Delta Charlie Delta

Paris (Paris) • Jeudi 23 novembre 2017, 19h00
Delta Charlie Delta

Jeudi 23 novembre 2017 à 19h30

à la Maison des Métallos

Delta Charlie Delta

de Michel Simonot

Mise en scène : Justine Simonot

Collaboration artistique : Pierre Longuenesse

Composition musicale et collaboration vocale : Annabelle Playe

Création lumière : Jean-Gabriel Valot

Avec Xavier Kuentz, Alexandre Prince, Clotilde Ramondou, Catherine Salvini [email protected](distribution en cours)

Un soir d’octobre. Trois enfants courent parce que la police court derrière eux. Ils se réfugient dans un transformateur. Un policier voit, n’alerte pas. Deux enfants meurent. Un survit. 32 minutes de course poursuite insensée, où « tout le monde court parce que tout le monde court » ; 39 minutes et 43 secondes que les trois jeunes auront passées dans le transformateur de Clichy-sous-Bois; cinq jours de procès dix ans après les faits.

Dans un tempo ciselé, Delta Charlie Delta joue, noue et dénoue ce temps ; il y convoque la parole, les mots, les voix, les silences.

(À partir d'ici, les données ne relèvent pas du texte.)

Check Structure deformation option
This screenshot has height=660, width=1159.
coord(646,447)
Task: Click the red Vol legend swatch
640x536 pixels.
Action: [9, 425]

Delta Charlie Delta, c’est une histoire de voix, de corps, absents aux autres, convoqués par les mots. C’est aussi une histoire de médias, de transmission et re-transmission, de convocation, de temporalités, de mots, de silences. Delta Charlie Delta a été écrit à partir des tweets des journalistes assistant au procès de 2015 : 140 caractères pour rendre compte, des copies d’écran pour suivre le déroulé, entendre à travers 140 caractères les récits, les compte rendus, les enregistrements de dix ans auparavant.

Le Chroniqueur, comme un coryphée, nous donne à voir, entrapercevoir les ombres de ce qui reste, de ceux qui restent : il donne le rythme, il choisit qui prononcera les mots, et quels mots prononcer. Il met en jeu les voix, leur musique, l’espace sonore de ces voix : espace autour, mais aussi espace dedans, le corps qui prononce. Les corps de deux enfants morts, des policiers, du survivant, à l’intérieur de la radio de la police, dans l’espace réduit du transformateur, au tribunal.

Le Chroniqueur convoque la parole, à travers ces corps et ces voix, ou plutôt lui donne corps. Il est l’interface entre eux et nous, il met les mots, les provoque et les convoque. Il est le maître du temps, le maître des lieux et de ce qu’il nous donne à voir. Paroles lointaines, entendues, imaginées, transcrites et retranscrites, où poétique et politique se croisent et s’entrechoquent.

Un espace restreint, des mots comptés, dans l’urgence de la nécessité de rendre compte.